1Jn 1,1-4; Sal 96; Jn 20.2-8

La primera carta del apóstol Juan comienza también con unos párrafos de gran solemnidad. Ya no se trata de un deseo, que, como sabemos, se presupone en el comienzo, sino de haber visto y oído, de haber contemplado y de haber palpado. Encandila ese haber tocado con nuestras manos. Porque las cosas del Dios encarnado, evidentemente, se refieren al tocar. Menudo tocamiento en cómo va creciendo la carne de Jesús en la carne del seno de María. Menudo tocamiento en dar de mamar al mamoncete y de criar al niño que crece. Menudo tocamiento el de tener autoridad sobre el niño. Menudo tocamiento el de seguir a Jesús, comer con él, rezar con él, cuando no nos dormimos, inflados por el sueño; transitar con él los caminos que llevan a Jerusalén. Menudo fracaso el de tantos que, en el momento decisivo, evitamos todo tocamiento con él: no sé de qué me hablas, no lo conozco. Pero qué maravilla ver a María y algunas mujeres, además del jovencillo Juan, que contemplan, aferrándose a la cruz, al cuerpo muerto del Hijo, que descienden del madero y lo llevan con sus manos a la tumba. Tócame y mete tu mano en los agujeros de las manos y del costado, y no seas incrédulo, sino creyente. Juan insiste mucho en ese ver y creer, en ese sutil tocamiento contemplativo; lo hace acá y también en el capítulo 21 del evangelio, añadido para ofrecernos la redondez de su testimonio. Porque vimos, tocamos, y porque tocamos, creímos. Tocar a Dios. Tal es nuestro deseo y la realidad de lo que somos. Misterio de encarnación, es decir, tocamiento de carne. Carne de Dios y carne nuestra.

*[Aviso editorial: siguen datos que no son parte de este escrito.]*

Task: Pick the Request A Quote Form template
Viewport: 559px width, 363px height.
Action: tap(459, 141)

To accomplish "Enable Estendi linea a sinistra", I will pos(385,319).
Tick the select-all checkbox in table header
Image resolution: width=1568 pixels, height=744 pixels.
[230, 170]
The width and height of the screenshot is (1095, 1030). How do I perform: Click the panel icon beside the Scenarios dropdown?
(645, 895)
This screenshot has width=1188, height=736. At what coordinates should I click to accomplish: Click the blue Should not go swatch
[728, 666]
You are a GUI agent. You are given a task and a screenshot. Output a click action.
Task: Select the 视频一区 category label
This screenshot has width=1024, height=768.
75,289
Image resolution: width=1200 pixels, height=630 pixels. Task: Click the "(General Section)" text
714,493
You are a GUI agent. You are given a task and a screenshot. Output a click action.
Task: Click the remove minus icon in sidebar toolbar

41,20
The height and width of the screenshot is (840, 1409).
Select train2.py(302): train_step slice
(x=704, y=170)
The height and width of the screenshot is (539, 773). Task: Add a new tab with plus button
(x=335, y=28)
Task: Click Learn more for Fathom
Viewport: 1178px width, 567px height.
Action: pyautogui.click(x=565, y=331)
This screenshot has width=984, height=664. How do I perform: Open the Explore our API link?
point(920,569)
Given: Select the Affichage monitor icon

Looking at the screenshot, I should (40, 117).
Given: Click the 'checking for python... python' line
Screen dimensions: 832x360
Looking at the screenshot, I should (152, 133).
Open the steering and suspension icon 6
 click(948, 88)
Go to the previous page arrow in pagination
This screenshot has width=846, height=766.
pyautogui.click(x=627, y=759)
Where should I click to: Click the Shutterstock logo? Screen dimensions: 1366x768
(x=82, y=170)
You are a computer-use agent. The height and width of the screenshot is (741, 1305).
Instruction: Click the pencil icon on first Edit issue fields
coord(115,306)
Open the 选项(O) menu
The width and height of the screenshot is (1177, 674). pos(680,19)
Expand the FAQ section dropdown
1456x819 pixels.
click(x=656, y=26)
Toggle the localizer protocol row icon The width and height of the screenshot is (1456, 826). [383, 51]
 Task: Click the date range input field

No, las cosas no se juegan en las puras intelectualidades, aunque, por supuesto, nunca abandonaremos la razón, no razón secante, la nuestra nunca lo es, sino razón de humedades, de otro modo, ¿cómo podría tratarse de carnes, de conjunción de carnes?; se juegan en las líneas encarnadas de nuestra vida, de la universalidad de eso que vamos siendo, para que, en el Misterio tremendo del tocamiento, porque somos tocados por el Padre Dios en la persona de Jesucristo, se nos ofrezca nuestra salvación. El Redentor nos ha nacido en la humilde pobreza del pesebre, atendido por la ternura acariciante de su Madre, la Virgen, virgen después del parto, preservada de todo pecado, porque Dios hace maravillas. Vayamos allá a contemplar el Misterio, a vivir de él. A tocar a Dios, pues quien era invisible, ahora se nos hace visible, visible en el oír, visible en el tocar, visible en el rumiar lo que contemplamos.

Qué hermoso cómo en el evangelio, también de san Juan, se nos lleva la vista a la escena de María Magdalena en el primer día de la semana. Echó a correr a donde estaba Pedro y el otro discípulo al que Jesús tanto amaba. Se han llevado del sepulcro al Señor y no sabemos dónde lo han puesto. Es cosa buena contemplar al niñito en su pesebrín y luego trasladar la vista a ese cuerpo muerto, porque lo pusieron con sus propias manos en la tumba, llevándonos la increíble sorpresa de que no está donde lo dejamos. ¿No lo podremos tocar más? Esta escena nos indica el punto de llegada del Misterio de encarnación: el Misterio de la victoria definitiva de la vida sobre la muerte.

Que la Palabra hecha carne habite siempre entre nosotros por esta eucaristía que hemos celebrado, oramos tras la comunión.